In person, it’s different. I walk into a big room full of people talking, people with intentions, they want to network, they want to sell their art, they want to promote themselves, they want to snuff out opportunity, they want to climb. Not everyone, obviously, and probably not even most people, but I know they’re there and I know I can’t recognize them. So up goes a force-field, between naive me and the dangerous world, which is smarter and craftier than me, and if I drop my shield, it will eclipse me, and I don’t know what happens after that. I fear this unknown more than any other.
This is the unknown I discovered when I left my house last night.
12:21pm EST: Last year, I was on the verge of becoming legitimate IRL friends with an artist, and, in a panic, I told them this:
“I appreciate you greatly, but I really prefer to keep the whole crypto art world, and the professional sphere of my life, separate from my social life.

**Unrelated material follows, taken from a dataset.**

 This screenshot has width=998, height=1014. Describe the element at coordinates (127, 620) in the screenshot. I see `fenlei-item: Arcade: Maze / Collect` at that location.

I apologize and hope you dont take it personally, it’s just always been important to me to draw a line between the two.”
Almost a full year later, I understand why. Crypto art is a messy, dramatic, complicated world. Mess, drama, and complications are anathema to me. I am not equipped to wade through these waters, and, in fact, I’m fairly confident I will drown in them. So I put on arm floaties before I go for a swim. The tex above is my arm floaties.
The art world and finance world and tech world are all complex, terrifying beasts in their own right, but in crypto art, they have been tangled into a fearsome Cerberus. I’m jealous of how others invest themselves so fully and completely, their professional and personal lives both, in a place that is so wriggly and crawly and simmering with subterranean secretiveness, but I cannot, or at least I cannot yet.
And I confess: I’m sacrificing the heights of what crypto art can offer so as to keep myself protected from its worst.
So, yeah, anyways, last night was crazy, huh?